Endogenous sulfur dioxide protects against isoproterenol-induced myocardial injury and increases myocardial antioxidant capacity in rats.

Recently, sulfur dioxide (SO(2)) was discovered to be produced in the cardiovascular system and to influence important biological processes. Here, we investigated changes in endogenous SO(2)/glutamic oxaloacetic transaminase (GOT) pathway in the development of isoproterenol (ISO)-induced myocardial injury in rats and the regulatory effect of SO(2) on cardiac function, myocardial micro- and ultrastructure, and oxidative stress. Wistar male rats were divided into control, ISO-treated, ISO+SO(2), and SO(2) groups. At the termination of the experiment, parameters of cardiac function and hemodynamics were measured and the micro- and ultrastructure of myocardium and stereological ultrastructure of mitochondria were analyzed.
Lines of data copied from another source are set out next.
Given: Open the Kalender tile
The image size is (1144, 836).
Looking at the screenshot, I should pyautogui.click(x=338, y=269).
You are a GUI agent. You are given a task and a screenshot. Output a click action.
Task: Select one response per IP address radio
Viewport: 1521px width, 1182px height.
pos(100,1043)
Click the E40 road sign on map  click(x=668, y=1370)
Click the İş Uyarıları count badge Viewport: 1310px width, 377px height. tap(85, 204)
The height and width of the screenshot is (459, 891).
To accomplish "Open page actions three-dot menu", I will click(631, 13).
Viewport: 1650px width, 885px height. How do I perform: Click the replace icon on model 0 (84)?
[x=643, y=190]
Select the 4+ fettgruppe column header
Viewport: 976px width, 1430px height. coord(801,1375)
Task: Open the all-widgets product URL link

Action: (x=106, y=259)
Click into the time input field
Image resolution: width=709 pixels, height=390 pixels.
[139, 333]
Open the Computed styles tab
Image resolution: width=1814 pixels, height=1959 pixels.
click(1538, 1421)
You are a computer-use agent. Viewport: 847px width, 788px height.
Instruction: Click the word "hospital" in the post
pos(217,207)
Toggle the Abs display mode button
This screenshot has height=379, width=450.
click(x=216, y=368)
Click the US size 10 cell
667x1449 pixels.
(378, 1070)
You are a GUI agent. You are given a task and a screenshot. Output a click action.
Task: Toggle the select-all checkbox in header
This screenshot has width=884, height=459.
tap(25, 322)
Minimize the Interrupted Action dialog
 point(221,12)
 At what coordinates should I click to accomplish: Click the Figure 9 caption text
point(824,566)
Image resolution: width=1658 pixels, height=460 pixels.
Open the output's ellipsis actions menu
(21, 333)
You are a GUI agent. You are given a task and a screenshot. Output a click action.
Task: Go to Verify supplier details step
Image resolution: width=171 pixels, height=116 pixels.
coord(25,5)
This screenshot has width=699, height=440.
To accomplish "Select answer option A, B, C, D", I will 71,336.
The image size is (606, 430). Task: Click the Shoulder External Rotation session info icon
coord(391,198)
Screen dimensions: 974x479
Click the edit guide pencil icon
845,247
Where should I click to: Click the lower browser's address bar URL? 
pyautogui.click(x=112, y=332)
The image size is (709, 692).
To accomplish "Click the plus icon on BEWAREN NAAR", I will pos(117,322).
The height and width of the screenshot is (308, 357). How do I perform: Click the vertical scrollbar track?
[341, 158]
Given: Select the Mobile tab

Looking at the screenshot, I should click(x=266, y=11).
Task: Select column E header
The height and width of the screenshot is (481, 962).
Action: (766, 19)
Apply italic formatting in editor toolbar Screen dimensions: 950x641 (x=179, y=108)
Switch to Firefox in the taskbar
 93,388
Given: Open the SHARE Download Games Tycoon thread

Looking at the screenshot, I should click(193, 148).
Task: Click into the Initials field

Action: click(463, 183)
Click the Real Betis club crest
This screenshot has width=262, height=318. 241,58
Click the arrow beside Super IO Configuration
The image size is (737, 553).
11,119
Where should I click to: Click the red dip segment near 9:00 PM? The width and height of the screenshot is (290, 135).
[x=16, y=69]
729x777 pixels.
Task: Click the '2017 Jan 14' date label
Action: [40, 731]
Myocardial SO(2) content was detected by high-performance liquid chromatography. GOT (key enzyme for endogenous SO(2) production) activity and gene (GOT1 and GOT2) expressions were measured, and superoxide dismutase (SOD), glutathione peroxidase (GSH-Px), hydrogen peroxide, and superoxide radical levels were assayed. SOD (SOD1 and SOD2) and GSH-Px (GSH-Px1) gene expressions were also detected. The results showed that SO(2) donor at a dose of 85 mg/(kg day) did not impact the cardiac function and structure of rats, but exerted a subtle influence on myocardial redox status. ISO-treated rats exhibited decreased cardiac function, damaged myocardial structures, and downregulated endogenous SO(2)/GOT pathway. Meanwhile, myocardial oxidative stress increased, whereas antioxidative capacity downregulated. Administration of SO(2) markedly improved cardiac function and ISO-induced myocardial damage by ameliorating the pathological structure of the myocardium and the mitochondria. At the same time, myocardial products of oxidative stress decreased, whereas antioxidative capacity increased. These results suggest that downregulation of the endogenous SO(2)/GOT pathway is likely involved in the pathogenesis of ISO-induced myocardial injury. SO(2) protects against ISO-induced myocardial injury associated with increased myocardial antioxidant capacity in rats.